* **Task description**
Rescale the stretch of entries from the start through the line containing "coord(300,28)", copying each line again with its request and multiplying every answer coordinate by 1.45, rounded to a whole number with halves going up. Leave the pictures out of your copy.

* **Material**
··········

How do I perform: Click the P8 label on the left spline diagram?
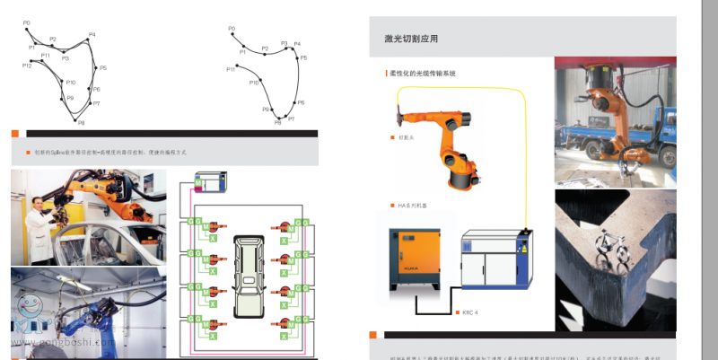[81, 122]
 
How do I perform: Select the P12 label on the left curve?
[26, 66]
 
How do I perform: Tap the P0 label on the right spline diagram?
[232, 29]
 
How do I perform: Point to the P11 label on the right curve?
[231, 68]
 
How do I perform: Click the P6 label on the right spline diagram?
[301, 102]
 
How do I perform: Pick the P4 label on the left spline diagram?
[92, 35]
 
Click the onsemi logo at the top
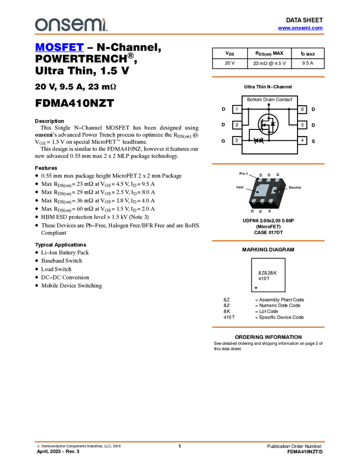coord(71,25)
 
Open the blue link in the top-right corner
coord(300,28)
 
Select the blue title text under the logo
coord(59,48)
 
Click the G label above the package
coord(278,175)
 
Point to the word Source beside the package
coord(295,187)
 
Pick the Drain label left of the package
coord(239,187)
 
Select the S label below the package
coord(270,211)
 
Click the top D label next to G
coord(269,175)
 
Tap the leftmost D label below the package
coord(252,211)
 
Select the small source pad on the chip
coord(275,190)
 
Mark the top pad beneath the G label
coord(277,180)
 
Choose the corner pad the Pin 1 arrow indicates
coord(260,180)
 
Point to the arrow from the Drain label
coord(253,191)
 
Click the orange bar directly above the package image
coord(268,164)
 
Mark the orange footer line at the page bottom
coord(179,441)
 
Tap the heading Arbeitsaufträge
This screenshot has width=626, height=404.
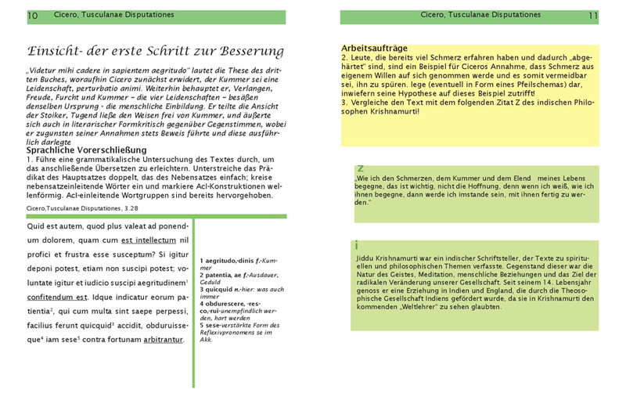[x=373, y=48]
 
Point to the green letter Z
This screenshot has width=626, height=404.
[x=360, y=168]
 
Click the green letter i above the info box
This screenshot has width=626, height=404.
[x=357, y=246]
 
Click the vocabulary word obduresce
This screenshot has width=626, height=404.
[x=227, y=304]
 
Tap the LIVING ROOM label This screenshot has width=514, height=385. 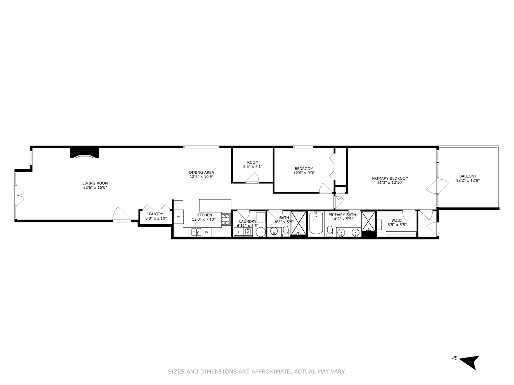click(95, 183)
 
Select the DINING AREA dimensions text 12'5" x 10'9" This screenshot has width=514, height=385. click(201, 177)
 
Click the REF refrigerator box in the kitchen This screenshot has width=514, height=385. click(178, 216)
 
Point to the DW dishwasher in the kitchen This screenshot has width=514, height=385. click(206, 232)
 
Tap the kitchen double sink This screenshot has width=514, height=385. click(196, 232)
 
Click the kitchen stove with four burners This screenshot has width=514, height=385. click(226, 219)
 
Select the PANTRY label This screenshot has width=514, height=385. click(156, 214)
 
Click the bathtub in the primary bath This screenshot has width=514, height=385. click(316, 223)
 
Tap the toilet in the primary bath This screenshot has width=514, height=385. click(330, 231)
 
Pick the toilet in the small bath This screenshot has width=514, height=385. click(286, 231)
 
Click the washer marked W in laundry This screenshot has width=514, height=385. click(248, 232)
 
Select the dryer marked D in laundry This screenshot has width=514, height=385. click(238, 232)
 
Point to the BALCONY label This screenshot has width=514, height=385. click(468, 176)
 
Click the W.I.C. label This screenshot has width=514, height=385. click(397, 220)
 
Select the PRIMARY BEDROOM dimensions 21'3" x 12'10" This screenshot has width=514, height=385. click(390, 183)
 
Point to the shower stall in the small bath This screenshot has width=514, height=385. click(298, 223)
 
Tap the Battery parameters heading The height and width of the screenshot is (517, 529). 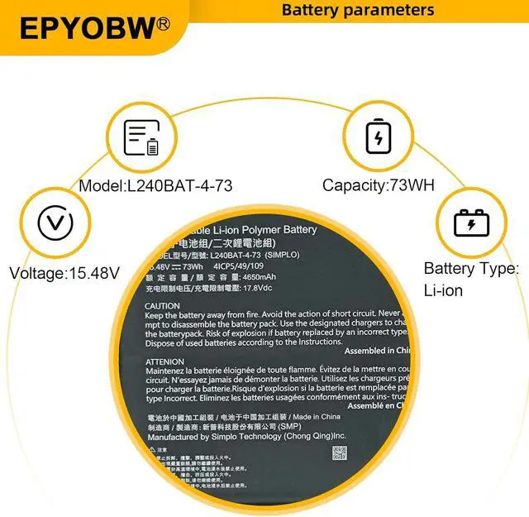[x=358, y=10]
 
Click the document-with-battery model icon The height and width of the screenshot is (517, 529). [x=141, y=138]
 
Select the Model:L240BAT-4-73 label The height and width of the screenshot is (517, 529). [x=155, y=185]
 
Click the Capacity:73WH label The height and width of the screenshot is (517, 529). [x=378, y=185]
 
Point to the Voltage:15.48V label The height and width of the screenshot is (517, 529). [x=64, y=272]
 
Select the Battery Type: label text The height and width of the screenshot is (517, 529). [x=471, y=269]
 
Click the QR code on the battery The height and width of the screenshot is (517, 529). [x=340, y=452]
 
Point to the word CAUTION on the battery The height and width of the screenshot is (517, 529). [x=162, y=306]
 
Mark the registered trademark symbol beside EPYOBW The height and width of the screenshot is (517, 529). [x=163, y=24]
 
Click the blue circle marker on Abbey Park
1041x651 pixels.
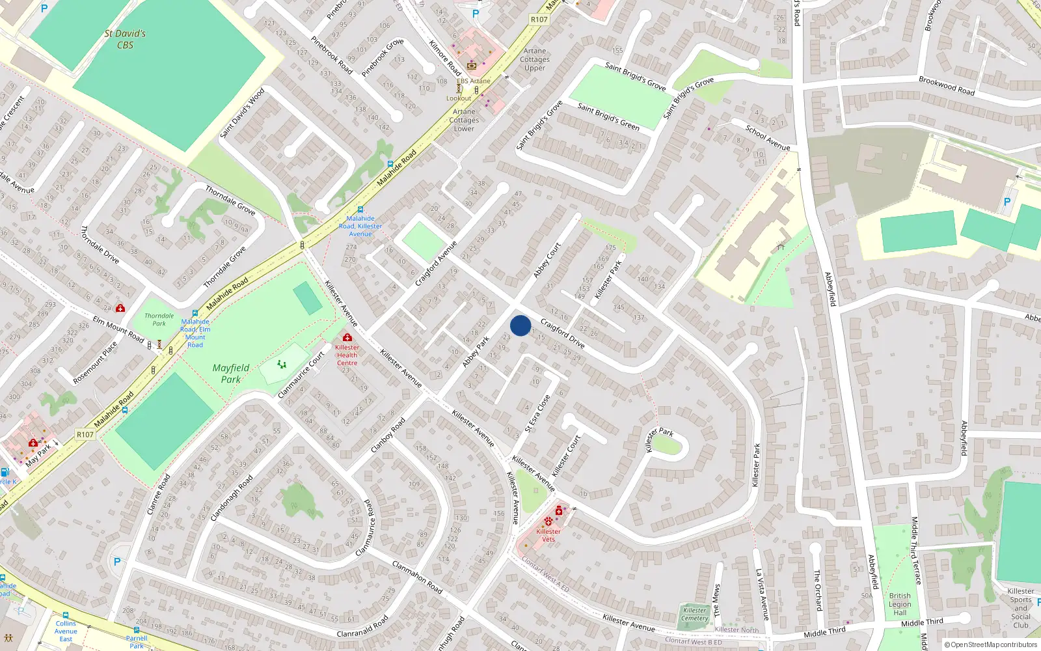520,326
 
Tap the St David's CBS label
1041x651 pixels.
125,39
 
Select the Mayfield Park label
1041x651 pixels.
231,374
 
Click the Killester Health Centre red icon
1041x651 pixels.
347,337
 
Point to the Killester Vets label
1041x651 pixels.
548,535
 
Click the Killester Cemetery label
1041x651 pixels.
695,615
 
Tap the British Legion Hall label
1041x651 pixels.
900,604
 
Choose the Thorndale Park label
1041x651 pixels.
159,320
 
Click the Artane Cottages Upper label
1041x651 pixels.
535,59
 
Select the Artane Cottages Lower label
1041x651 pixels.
464,120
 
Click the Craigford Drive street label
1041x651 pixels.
563,333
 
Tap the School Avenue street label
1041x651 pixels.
768,138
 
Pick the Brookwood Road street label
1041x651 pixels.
947,86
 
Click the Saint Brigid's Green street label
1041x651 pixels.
608,117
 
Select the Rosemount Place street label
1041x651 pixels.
96,363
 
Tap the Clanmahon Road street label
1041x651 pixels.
417,577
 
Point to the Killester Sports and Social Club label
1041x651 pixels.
1020,608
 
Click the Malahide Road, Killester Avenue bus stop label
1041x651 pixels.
360,226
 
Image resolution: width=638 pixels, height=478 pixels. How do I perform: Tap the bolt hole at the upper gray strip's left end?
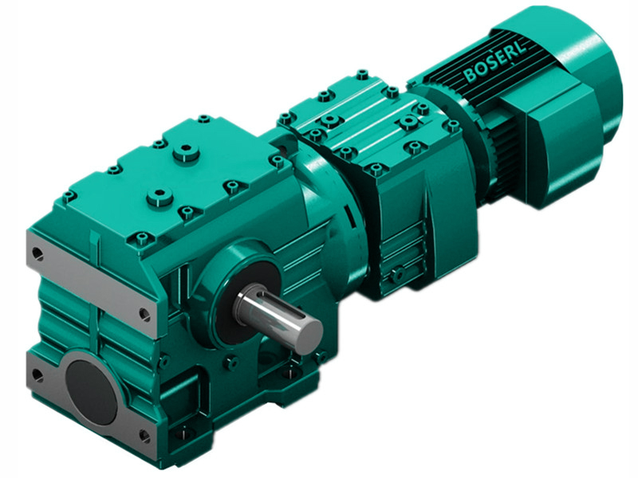(x=37, y=256)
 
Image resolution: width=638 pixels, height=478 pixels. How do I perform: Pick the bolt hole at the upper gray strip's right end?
(x=144, y=314)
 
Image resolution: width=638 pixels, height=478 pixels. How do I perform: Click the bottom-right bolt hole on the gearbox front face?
(x=144, y=434)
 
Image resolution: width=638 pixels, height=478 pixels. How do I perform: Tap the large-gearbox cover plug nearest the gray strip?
(x=162, y=194)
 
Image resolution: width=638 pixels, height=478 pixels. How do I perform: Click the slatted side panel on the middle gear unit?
(x=407, y=239)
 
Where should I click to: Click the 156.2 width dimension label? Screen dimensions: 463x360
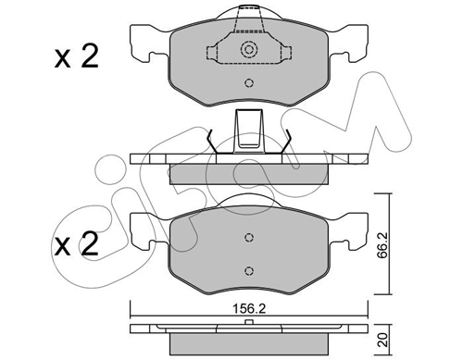(249, 309)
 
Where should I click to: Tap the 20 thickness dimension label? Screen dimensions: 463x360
(382, 340)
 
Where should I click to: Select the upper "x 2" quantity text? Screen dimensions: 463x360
(76, 56)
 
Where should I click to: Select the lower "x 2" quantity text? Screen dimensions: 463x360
(76, 243)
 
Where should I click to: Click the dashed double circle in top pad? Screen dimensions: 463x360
(249, 49)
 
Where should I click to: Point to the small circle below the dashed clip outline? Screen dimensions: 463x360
(249, 83)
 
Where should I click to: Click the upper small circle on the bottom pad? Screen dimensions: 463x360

··········

* **Solution below**
How do I perform: Click the P8 label on the left spline diagram?
[117, 177]
 
How do I perform: Select the P12 label on the left curve?
[38, 96]
 
How do I perform: Tap the P0 label on the right spline diagram?
[336, 42]
 
How do I perform: Point to the P11 label on the right curve?
[335, 99]
 
How do I perform: Click the P6 label on the right spline diagram?
[436, 148]
 
How do I perform: Pick the P4 label on the left spline diagram?
[133, 51]
 
Click the onsemi logo at the top
coord(103,36)
 
Open the blue link in the top-right corner
coord(435,41)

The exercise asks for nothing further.